When hamsters are treated neonatally with the synthetic estrogen, diethylstilbestrol (DES), their uteri consistently exhibit a severe hyperplastic/neoplastic response to estrogen in adulthood. One of two alternative working hypotheses should explain this phenomenon: 1) Direct Action - The cellular physiology and/or composition of the neonatal hamster uterus is directly and permanently altered by the DES insult such that the adult organ's overall proliferative response to estrogen becomes atypical, or 2) Indirect Action - Uterotrophic activity is mediated by estrogen primarily through or in conjunction with other unidentified factors, and neonatal DES treatment permanently alters the level or functional activity of such factors. Testing these hypotheses will begin (Specific Aim # 1) by monitoring the morphogenesis of neonatal uteri from control and DES-treated donor animals that are transplanted into the contralateral cheek pouches of control and DES-treated mature hosts that are either left intact, estrogen-deprived or estrogen-replaced. To confirm and extend the findings (Specific Aim #2), homotypic and heterotypic recombination of uterine stroma and epithelium from control and DES-treated animals will be performed and their morphogenesis will be studied: a) in vitro using media supplemented with uterine tissue extracts and/or serum from the same host groups used in Specific Aim # 1 and b) in vivo (within the cheek pouch, using the same host groups as in Specific Aim #l. Lastly (Specific Aim #3), Northern blot analysis will be used to consider the possibility that altered expression of two proto-oncogenes (c-myc and c-fos) may be involved in the atypical estrogen responsiveness of uteri in neonatally DES-exposed hamsters. Because this combination of approaches relies on few, if any, a priori assumptions and accommodates both in vivo and in vitro observations, firm conclusions should be reached about which alternative hypothesis is most valid. Such information should contribute significantly to the long-term objective of understanding how estrogen regulates uterine growth and morphogenesis. This objective is biomedically important because: 1) successful conception and gestation demands normal uterine form and function, and 2) estrogen-dependent uterine neoplasms are responsible for considerable morbidity and mortality in contemporary American society.

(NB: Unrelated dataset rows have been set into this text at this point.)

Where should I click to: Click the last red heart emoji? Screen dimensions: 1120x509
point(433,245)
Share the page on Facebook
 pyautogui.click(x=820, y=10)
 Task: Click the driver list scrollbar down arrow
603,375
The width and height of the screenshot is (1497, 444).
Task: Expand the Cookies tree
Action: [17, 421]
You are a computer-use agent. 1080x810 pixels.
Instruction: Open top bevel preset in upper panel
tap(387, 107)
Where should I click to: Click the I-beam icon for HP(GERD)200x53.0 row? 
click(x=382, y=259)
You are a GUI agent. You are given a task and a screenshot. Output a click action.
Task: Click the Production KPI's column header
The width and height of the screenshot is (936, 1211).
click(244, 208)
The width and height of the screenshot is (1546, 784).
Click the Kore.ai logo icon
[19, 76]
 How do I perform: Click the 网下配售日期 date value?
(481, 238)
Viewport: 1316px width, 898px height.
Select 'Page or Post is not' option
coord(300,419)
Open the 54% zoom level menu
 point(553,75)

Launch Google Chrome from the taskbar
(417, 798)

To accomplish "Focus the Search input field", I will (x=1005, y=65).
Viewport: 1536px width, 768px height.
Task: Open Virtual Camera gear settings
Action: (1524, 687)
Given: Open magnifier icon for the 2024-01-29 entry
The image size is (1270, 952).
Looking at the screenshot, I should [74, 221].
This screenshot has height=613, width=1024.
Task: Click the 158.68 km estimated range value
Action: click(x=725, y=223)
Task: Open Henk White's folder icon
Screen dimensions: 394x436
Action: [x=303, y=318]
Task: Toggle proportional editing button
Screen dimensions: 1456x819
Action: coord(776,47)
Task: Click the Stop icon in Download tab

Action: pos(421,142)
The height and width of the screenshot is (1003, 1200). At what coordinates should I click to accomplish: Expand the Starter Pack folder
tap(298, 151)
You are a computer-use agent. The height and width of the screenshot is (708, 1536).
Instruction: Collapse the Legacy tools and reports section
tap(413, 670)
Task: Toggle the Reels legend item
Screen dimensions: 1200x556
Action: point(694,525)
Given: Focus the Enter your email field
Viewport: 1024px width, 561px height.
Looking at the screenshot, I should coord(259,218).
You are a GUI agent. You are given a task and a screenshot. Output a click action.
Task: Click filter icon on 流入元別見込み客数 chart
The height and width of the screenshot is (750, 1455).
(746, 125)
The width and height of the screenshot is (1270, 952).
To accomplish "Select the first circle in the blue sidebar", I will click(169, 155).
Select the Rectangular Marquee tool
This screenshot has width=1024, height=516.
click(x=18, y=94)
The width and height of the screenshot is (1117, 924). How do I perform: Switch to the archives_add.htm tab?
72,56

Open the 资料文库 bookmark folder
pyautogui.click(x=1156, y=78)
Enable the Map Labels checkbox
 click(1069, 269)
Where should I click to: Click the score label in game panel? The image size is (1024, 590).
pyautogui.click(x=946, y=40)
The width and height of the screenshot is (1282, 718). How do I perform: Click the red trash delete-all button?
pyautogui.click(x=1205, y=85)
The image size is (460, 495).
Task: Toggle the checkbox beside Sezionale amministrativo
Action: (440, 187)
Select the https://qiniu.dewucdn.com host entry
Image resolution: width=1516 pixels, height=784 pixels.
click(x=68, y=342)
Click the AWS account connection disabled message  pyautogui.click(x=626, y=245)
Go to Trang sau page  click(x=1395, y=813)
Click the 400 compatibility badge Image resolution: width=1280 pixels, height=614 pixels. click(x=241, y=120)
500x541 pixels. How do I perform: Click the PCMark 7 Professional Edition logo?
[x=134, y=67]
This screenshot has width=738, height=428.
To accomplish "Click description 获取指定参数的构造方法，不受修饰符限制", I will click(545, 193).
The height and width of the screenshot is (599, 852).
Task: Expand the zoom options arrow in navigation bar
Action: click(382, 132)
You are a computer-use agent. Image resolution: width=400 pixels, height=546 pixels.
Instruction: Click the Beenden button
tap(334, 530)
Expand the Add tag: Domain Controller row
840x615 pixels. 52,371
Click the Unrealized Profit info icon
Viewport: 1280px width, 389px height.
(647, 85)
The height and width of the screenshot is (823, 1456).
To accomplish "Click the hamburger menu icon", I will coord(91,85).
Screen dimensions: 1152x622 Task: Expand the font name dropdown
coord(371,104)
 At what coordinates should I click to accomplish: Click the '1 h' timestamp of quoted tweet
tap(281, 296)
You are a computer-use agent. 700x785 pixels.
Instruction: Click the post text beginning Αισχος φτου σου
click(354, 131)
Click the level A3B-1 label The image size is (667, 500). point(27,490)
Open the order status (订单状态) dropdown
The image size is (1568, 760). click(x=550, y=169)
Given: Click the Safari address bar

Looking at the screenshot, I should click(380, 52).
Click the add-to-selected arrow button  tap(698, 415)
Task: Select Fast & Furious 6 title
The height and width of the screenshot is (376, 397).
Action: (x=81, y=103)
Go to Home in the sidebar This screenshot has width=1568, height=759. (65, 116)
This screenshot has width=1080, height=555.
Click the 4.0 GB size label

当仓鼠在新生儿期接受合成雌激素治疗时， 己烯雌酚（DES），她们的子宫始终表现出严重的 成年期对雌激素的增生/肿瘤反应。 两个之一 替代工作假设应该可以解释这种现象：1）直接 行动 - 新生儿的细胞生理学和/或组成 仓鼠子宫被 DES 侮辱直接且永久地改变，例如 成人器官对雌激素的整体增殖反应变成 非典型，或 2) 间接作用 - 子宫营养活性由以下因素介导 雌激素主要通过或与其他不明物质结合 因素，新生儿 DES 治疗永久改变水平或 此类因素的功能活动。 测试这些假设将开始 （具体目标#1）通过监测新生儿子宫的形态发生 对照和 DES 处理的供体动物被移植到 对照和 DES 处理的成熟宿主的对侧颊囊 要么保持完整，要么缺乏雌激素，要么被雌激素替代。 到 确认并扩展研究结果（具体目标#2）、同型和 对照子宫间质和上皮的异型重组 将进行 DES 处理的动物，并对其形态发生进行研究 研究：a) 在体外使用补充有子宫组织的培养基 来自特定目标#1中使用的相同宿主组的提取物和/或血清 b) 体内（在颊囊内，使用与中相同的宿主基团） 具体目标#l。 最后（具体目标 #3），Northern blot 分析将 用于考虑改变两个表达的可能性 原癌基因（c-myc 和 c-fos）可能与非典型癌有关 新生 DES 暴露仓鼠子宫的雌激素反应性。 因为这种方法的组合很少依赖于先验（如果有的话） 假设并适应体内和体外观察，坚定 应就哪种替代假设最有效得出结论 有效的。 这些信息应该对长期的发展有重大贡献。 目的是了解雌激素如何调节子宫生长和 形态发生。 这个目标在生物医学上很重要，因为：1) 成功的受孕和妊娠需要正常的子宫形态 功能，2) 雌激素依赖性子宫肿瘤负责 当代美国社会的发病率和死亡率相当高。